Along with Trace a River
(Libra, 2008), this is the second concurrent release by the prolific Japanese pianist Satoko Fujii in honor of her fiftieth birthday. Cloudy Then Sunny
is the sophomore follow-up to Fragment
(Libra, 2006), the debut recording of Junk Box, a collective trio that features Fujii's most probing explorations alongside the highly expressive trumpet playing of her husband, Natsuki Tamura, and the ever resourceful percussionist John Hollenbeck.
Fujii and Tamura have honed their tight-knit rapport over many years. Their conservatory education notwithstanding, their stylistic diversity and technical virtuosity, like Hollenbeck's, seems limitless. Together, they make an empathetic and mercurial trio.
Relaxing her control as principle composer, Fujii eschews traditional notation for this project, providing graphic scores and text to guide the trio through what she terms "com-impro" (composed improvisation). Reaching beyond mere notes into pure texture and mood, the three musicians interpret similar concepts from different perspectives, lending a cohesive sensibility to their free explorations, culminating in rich collective storytelling.

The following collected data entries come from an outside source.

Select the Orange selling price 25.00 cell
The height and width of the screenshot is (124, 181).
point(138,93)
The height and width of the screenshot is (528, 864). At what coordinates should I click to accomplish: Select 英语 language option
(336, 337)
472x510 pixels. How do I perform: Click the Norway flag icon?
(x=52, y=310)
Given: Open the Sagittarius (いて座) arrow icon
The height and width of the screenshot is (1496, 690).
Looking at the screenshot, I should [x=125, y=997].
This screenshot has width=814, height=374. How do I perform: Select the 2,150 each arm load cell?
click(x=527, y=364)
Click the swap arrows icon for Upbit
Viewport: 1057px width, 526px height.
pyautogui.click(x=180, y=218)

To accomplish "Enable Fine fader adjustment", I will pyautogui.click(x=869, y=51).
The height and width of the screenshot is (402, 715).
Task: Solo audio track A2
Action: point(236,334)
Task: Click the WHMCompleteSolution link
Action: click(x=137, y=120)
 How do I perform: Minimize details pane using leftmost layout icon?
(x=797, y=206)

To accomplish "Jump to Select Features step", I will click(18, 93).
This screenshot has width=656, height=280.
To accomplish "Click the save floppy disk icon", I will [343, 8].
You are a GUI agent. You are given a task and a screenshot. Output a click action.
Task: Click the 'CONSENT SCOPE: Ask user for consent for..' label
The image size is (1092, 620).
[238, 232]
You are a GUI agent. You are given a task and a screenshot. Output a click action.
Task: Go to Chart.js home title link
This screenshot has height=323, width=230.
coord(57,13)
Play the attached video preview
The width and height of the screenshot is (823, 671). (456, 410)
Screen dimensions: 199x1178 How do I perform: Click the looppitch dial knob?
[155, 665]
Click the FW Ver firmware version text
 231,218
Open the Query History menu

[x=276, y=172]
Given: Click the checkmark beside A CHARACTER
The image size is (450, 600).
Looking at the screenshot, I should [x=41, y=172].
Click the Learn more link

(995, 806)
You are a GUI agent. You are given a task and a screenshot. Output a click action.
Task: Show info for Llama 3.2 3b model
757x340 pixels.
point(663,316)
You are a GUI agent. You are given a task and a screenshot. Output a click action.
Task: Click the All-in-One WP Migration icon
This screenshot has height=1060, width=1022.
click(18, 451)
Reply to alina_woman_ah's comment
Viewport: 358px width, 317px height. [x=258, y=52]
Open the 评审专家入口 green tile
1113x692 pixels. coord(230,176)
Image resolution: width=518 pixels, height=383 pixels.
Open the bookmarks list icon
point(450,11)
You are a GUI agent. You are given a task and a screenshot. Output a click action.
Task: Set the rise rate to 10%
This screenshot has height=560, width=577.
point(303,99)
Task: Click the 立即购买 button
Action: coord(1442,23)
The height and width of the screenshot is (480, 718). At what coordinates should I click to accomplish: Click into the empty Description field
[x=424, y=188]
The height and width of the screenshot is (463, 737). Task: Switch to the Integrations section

A writer of tuneful melodies, Fujii improvises pungent arpeggios and cyclic chord patterns, providing a rhythmic and harmonic underpinning for the trio. She embraces the tonal possibilities of playing inside her instrument, much like Tamura, who expands his range through extended techniques and subtle electronic effects that give his horn an unearthly tonality. An unfettered stylist in the mold of Lester Bowie and Bill Dixon, Tamura's opening screed on "Opera by Rats" is frightfully acerbic, while his intro to "Chilly Wind" showcases a whispery tone over Fujii's icy, scrawled accents.
Hollenbeck utilizes a wide array of devices, ranging far beyond the color palette of a typical trap set. His nuanced accents on "Multiple Personalities" contrast with the brash flurries of kinetic pummeling that conclude "Alligators Running in the Sewers."
Fujii and Tamura interlock in furious contrapuntal discourse on "Back and Forth," while Tamura elicits paint-peeling cries on "Chinese Kitchen," accompanied by Fujii's thundering chords and Hollenbeck's percussive tempest of skittering xylophone sweeps and ratcheting, machine-gun bursts of noise. A conceptual tone poem, "Soldier's Depression" is a mosaic of militaristic press rolls, pensive piano filigrees and ghostly, howling trumpet lines that gradually morph into plangent cries and whispers.
Cloudy Then Sunny incorporates a variety of textures, ranging from caustic to ethereal, with the title track segueing between both. Junk Box is one of Fujii's most sonically intriguing ensemblesdark, but not oppressive. Their efforts are worthy of investigation by those with open ears.